“Not a whole lot of us work with adults. They have really big needs.”
Ashley Kobylarz, BCBA
Ashley Kobylarz sees the rewards of working with adults with autism spectrum disorders who have “fallen through the cracks” and go on to live independent and fulfilling lives. “We do encounter some of those unfortunate cases where they did not receive the services they needed or were not eligible,” says Kobylarz, who is director of behavioral services at Community Access Unlimited in Elizabeth and an alumna of Caldwell’s master’s in applied behavior analysis (ABA) program. Many of her clients are adults who did not have insurance coverage for behavior analytical services as children or who have aged out of their coverage.

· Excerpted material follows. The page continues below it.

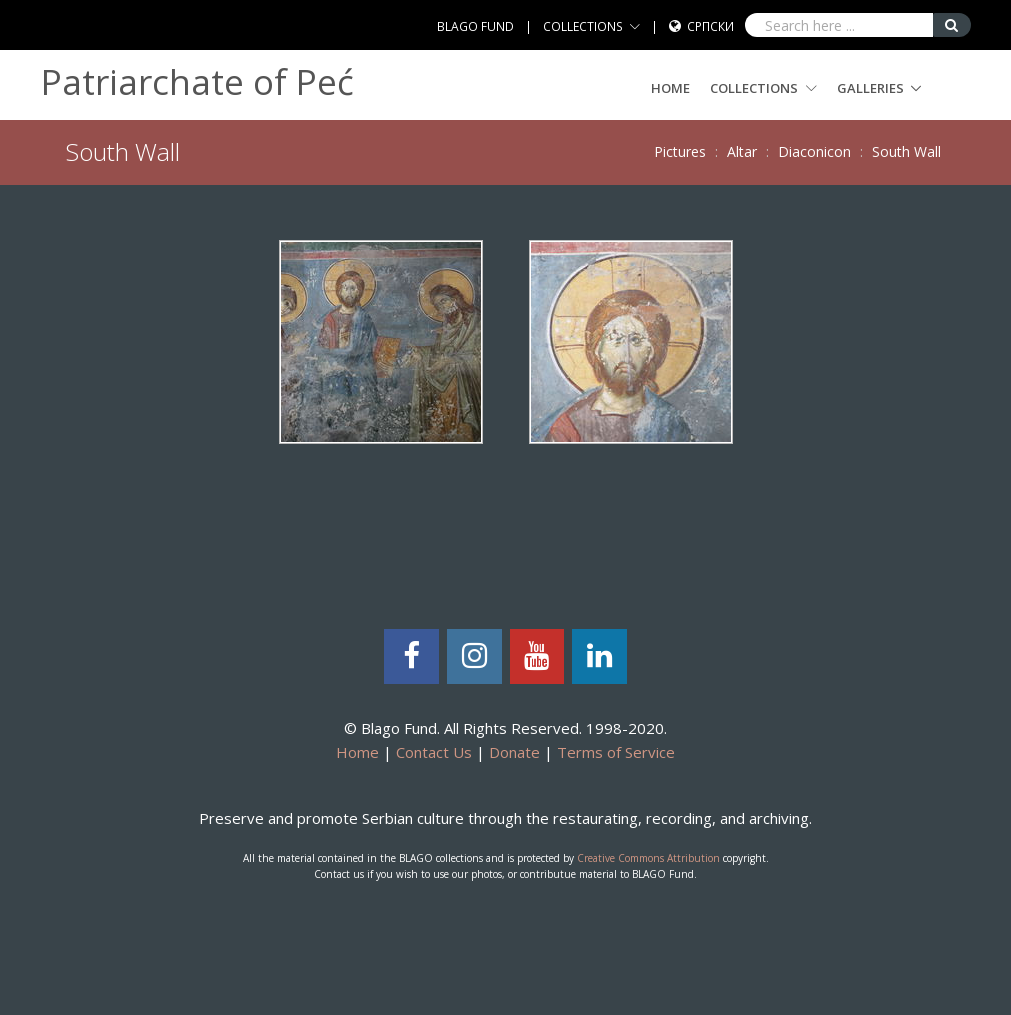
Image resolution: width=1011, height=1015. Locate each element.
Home (670, 88)
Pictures (680, 151)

She points to the example of a woman she worked with who had trouble communicating her feelings and a tough time at her place of employment. Sometimes her behaviors were not safe; other times she would leave, not show up or call in. “Caldwell taught me functional communication and replacement behaviors,” said Kobylarz of how she used those skills with her client, who is now doing very well. “For the last year she has been consistently showing up to work and earning her paycheck.”
Many in the ABA field work with children. Working with adults is different, said Kobylarz. “They have really complex learning histories. Taking all that into consideration is really paramount to the people I service. Not a whole lot of us work with adults. They have really big needs.” At Community Access, she is part of a team that serves people with mental health concerns, helping them to recover from trauma and discrimination by providing affordable housing, training, advocacy and healing-focused services. Her responsibilities include life skills like teaching clients how to use public transportation, how to use a phone, showering consistently and training the staff in how to teach those skills.
After earning a bachelor’s degree in psychology at Centenary University, Kobylarz began her career providing direct support to adults in group homes. She was not familiar with ABA, but when she learned about it she decided to pursue her master’s. “I applied to Caldwell and realized that was exactly where I needed to be.” She is grateful to her Caldwell thesis advisor, Professor Ruth DeBar, who allowed her to explore research focusing on adults and their vocational skills. She worked at Caldwell’s Center for Autism and ABA which gives graduate students the opportunity to work hands-on with learners. The faculty and the experience helped her become the best service provider she could be. “They really prepared me for the critical thinking skills I need, especially in such a complex area of the field,” including problem-solving and thinking on the spot. She uses everything she learned from Caldwell’s faculty today. “I’m eternally grateful for their patience, skill and dedication in providing students with the best training out there. Caldwell made me everything I am today.”